• Exercise prompt
Render as a JSON list of strings, one per line and with blank lines omitted, the lines starting at the one containing "Click the Сводные данные section heading" and ending at the one containing "tap(911, 393)".

• Given records
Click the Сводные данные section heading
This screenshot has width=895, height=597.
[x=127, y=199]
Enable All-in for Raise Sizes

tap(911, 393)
---
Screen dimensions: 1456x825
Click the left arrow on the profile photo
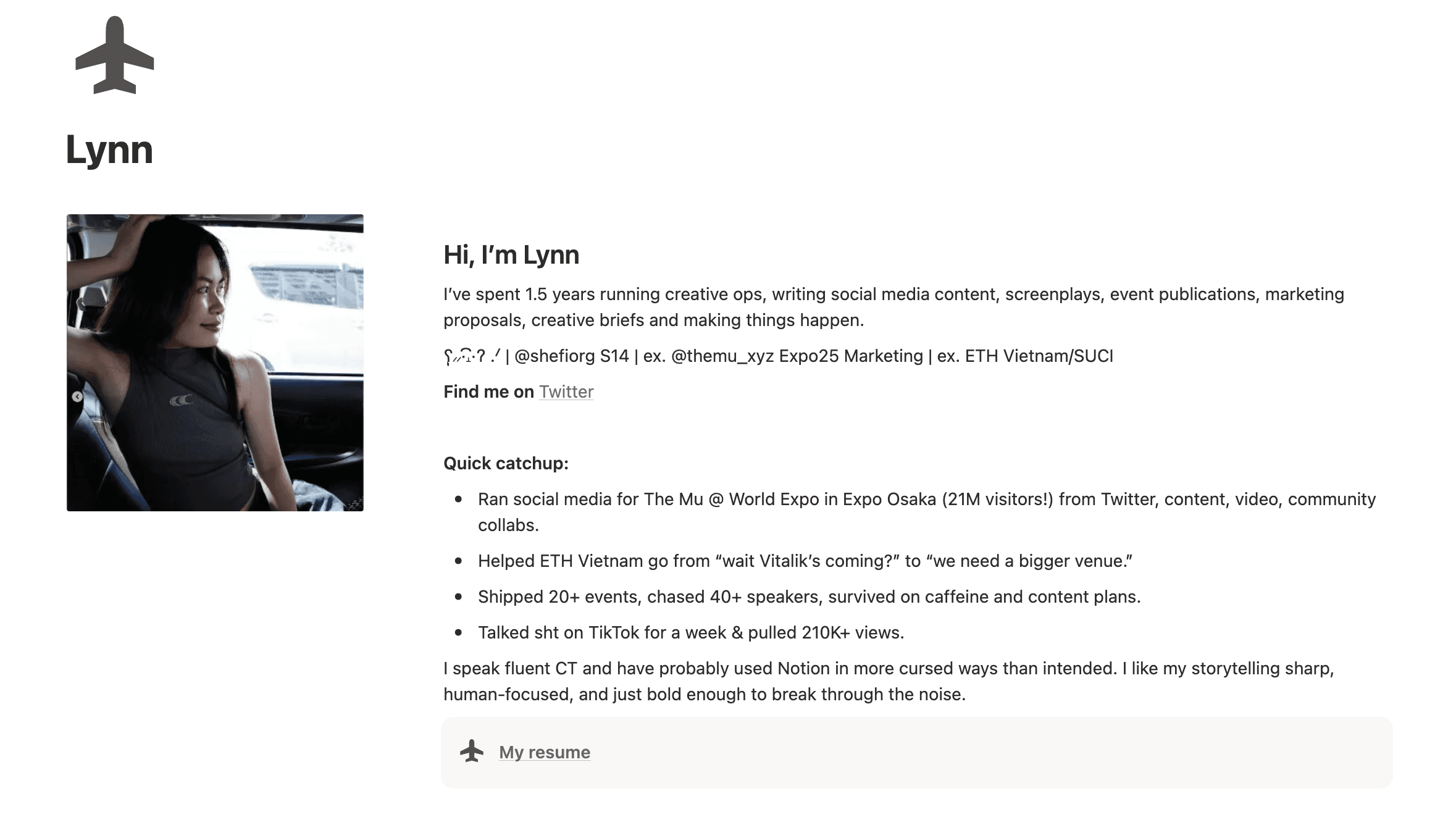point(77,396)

• Output of the exercise
[
  "Click the Сводные данные section heading",
  "This screenshot has width=895, height=597.",
  "[x=127, y=199]",
  "Enable All-in for Raise Sizes",
  "tap(911, 393)"
]